**What you have to do:** Gather all lines in the entries that include the word "computer".

**Data records:**
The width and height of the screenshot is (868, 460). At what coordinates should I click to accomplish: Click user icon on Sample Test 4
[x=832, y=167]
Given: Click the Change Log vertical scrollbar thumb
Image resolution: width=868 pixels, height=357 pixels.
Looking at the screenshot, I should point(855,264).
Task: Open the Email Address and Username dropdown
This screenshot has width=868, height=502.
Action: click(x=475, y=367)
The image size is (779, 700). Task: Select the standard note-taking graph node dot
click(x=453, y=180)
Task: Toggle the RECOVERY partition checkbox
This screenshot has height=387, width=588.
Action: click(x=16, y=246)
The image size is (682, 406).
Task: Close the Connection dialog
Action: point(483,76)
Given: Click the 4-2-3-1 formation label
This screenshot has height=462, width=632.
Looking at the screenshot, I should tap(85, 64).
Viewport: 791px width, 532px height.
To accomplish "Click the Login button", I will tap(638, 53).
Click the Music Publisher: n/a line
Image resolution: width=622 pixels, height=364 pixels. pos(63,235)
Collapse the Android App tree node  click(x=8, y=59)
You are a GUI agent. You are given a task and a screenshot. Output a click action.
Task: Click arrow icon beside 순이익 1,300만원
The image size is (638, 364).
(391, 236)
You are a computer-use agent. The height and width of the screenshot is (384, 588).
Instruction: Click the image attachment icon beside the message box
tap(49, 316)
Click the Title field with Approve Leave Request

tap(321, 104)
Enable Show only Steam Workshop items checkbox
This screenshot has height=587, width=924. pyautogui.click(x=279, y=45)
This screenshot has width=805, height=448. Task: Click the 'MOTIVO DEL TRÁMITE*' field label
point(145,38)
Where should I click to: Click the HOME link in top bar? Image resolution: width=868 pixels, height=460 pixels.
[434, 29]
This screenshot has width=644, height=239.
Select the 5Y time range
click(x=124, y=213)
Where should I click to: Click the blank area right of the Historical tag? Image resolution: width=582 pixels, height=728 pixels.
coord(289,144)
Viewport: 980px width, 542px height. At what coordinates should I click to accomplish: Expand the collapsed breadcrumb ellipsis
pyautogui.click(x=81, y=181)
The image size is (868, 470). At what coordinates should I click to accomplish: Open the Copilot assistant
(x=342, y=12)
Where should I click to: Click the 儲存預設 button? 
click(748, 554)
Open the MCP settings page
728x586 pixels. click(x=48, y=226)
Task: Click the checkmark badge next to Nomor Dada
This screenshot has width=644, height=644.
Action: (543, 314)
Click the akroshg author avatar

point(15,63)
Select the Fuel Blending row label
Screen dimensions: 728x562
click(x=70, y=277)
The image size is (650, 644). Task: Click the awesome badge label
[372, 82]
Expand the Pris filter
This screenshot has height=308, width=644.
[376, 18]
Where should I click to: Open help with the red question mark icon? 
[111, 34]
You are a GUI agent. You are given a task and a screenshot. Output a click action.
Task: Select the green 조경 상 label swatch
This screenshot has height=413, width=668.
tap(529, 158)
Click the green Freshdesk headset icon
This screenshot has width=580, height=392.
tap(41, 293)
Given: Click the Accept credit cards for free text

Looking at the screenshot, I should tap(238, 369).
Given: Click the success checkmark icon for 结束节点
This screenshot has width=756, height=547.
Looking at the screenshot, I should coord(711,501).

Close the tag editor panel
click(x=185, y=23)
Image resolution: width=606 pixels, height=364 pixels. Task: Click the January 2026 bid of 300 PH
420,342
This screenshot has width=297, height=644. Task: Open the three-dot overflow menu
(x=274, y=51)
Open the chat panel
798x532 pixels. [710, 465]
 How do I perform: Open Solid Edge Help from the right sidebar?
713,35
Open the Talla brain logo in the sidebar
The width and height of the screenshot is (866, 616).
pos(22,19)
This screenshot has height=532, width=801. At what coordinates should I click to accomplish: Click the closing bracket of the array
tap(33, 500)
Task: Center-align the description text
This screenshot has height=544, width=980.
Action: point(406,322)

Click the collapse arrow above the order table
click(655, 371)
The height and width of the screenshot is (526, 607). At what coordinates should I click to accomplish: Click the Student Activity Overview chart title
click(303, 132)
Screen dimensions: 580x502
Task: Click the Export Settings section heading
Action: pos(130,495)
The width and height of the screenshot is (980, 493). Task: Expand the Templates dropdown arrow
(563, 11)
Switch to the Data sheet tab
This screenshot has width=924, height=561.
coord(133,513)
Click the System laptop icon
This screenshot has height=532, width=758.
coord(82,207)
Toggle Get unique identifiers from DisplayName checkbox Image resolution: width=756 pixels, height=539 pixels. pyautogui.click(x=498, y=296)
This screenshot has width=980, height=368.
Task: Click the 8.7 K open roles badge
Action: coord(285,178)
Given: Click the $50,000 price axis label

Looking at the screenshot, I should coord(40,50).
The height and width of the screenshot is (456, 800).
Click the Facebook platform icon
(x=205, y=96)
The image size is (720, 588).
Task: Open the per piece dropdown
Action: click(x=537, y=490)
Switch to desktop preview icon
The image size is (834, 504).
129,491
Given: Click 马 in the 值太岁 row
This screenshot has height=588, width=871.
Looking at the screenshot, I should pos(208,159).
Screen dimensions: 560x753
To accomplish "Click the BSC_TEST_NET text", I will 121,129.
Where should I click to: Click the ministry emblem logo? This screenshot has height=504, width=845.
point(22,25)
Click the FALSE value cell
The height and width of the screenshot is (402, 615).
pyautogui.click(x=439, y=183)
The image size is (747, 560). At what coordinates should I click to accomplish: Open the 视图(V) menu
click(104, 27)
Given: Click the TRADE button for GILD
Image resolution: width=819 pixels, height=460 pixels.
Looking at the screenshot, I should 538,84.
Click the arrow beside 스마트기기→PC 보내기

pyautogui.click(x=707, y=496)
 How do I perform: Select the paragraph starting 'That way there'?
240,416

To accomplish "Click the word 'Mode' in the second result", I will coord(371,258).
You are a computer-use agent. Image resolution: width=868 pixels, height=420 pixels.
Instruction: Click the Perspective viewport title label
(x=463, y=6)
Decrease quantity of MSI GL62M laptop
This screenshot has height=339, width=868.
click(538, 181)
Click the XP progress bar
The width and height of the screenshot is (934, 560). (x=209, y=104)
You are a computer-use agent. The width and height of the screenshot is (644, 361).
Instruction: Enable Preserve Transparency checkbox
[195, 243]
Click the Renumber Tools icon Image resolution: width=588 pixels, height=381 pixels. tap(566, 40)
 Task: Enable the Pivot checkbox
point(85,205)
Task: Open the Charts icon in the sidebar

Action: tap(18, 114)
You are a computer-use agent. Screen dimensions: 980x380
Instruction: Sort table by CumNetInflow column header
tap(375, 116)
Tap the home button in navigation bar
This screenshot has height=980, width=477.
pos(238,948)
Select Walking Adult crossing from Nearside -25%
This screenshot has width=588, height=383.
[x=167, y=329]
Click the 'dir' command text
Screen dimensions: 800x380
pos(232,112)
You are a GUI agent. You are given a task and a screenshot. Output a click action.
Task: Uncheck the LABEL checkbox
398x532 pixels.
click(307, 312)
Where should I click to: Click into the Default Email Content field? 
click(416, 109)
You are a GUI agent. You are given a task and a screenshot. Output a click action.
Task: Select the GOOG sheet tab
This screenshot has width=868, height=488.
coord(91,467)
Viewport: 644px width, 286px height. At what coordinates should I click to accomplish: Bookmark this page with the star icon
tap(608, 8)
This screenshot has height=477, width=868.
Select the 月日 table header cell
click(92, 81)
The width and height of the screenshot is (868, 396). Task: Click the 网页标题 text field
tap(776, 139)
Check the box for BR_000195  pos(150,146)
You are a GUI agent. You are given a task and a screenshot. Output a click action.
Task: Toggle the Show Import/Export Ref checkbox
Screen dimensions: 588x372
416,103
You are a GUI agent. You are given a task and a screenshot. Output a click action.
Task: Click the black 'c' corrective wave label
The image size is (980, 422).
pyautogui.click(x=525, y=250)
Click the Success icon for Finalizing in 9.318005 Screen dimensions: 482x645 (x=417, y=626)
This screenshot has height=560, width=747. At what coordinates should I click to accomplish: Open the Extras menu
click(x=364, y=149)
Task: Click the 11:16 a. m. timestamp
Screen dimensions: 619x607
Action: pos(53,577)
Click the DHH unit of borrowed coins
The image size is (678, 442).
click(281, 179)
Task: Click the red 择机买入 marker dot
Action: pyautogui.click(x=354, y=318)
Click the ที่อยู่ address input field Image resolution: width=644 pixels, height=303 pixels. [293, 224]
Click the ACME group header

**Solution:**
You are a computer-use agent. The height and width of the screenshot is (384, 588).
You are a computer-use agent. Image resolution: width=868 pixels, height=420 pixels.
You are a computer-use agent. The width and height of the screenshot is (644, 361).
You are a computer-use agent. Screen dimensions: 980x380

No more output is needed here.